(Source records)
☆ ☆ ☆ ☆
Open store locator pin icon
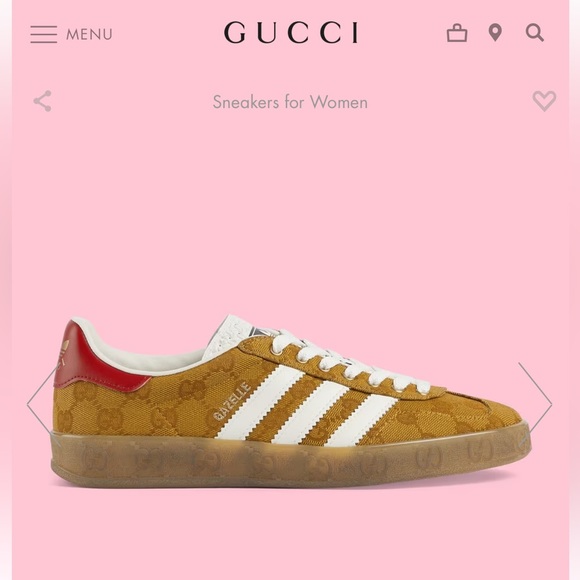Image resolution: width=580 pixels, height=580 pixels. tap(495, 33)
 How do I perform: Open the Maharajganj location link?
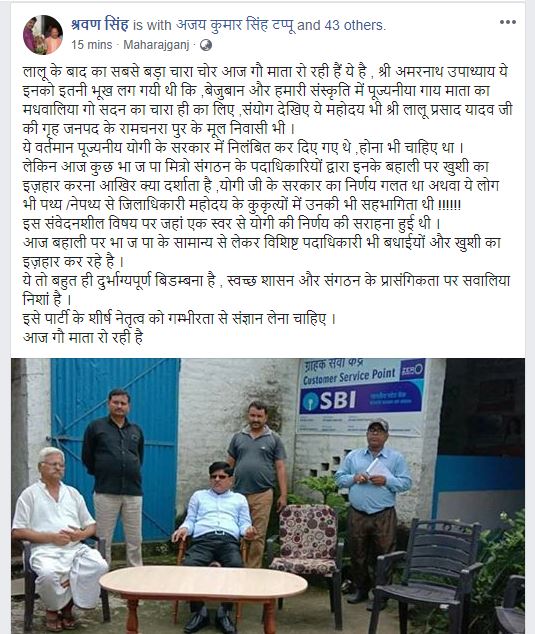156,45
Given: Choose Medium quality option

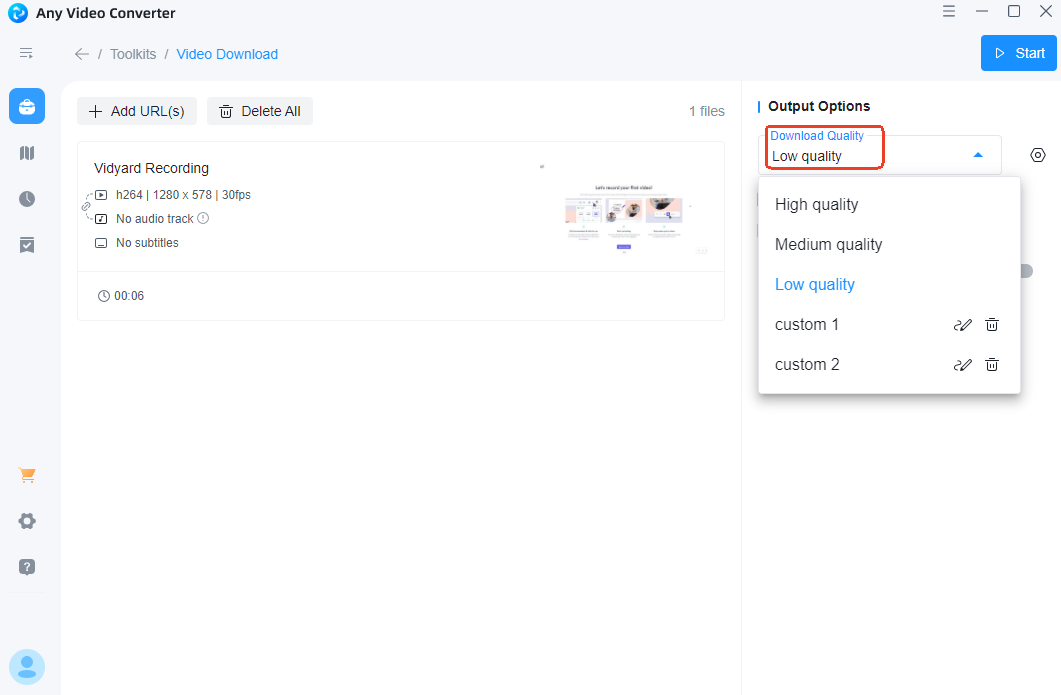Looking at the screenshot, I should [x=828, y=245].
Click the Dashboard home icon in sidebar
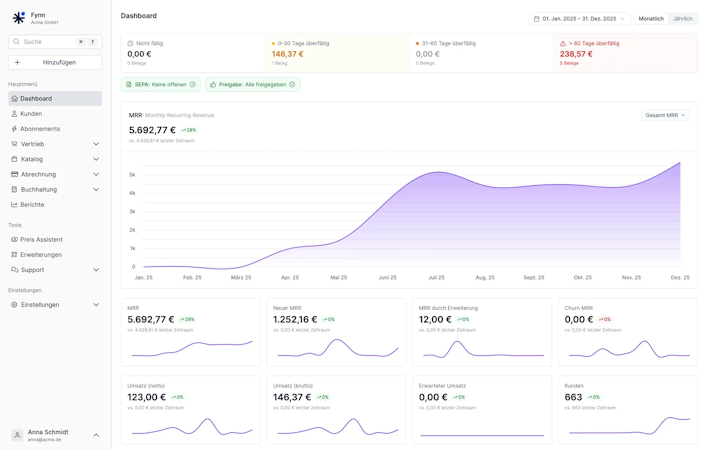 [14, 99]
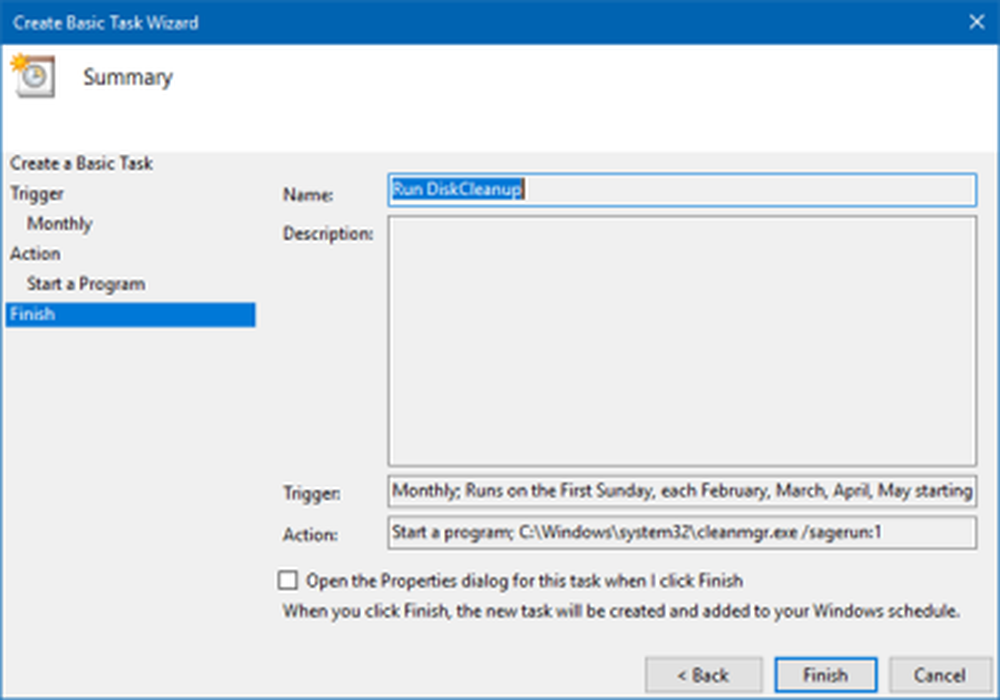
☆ ☆ ☆ ☆
**What to work on**
Repeat the records in full, precisely, and keep the pictures out.

**Result of the exercise**
Open store locator pin icon
Image resolution: width=580 pixels, height=580 pixels. tap(495, 33)
 How do I perform: Open the Maharajganj location link?
156,45
Given: Choose Medium quality option

Looking at the screenshot, I should [x=828, y=245].
Click the Dashboard home icon in sidebar
 [14, 99]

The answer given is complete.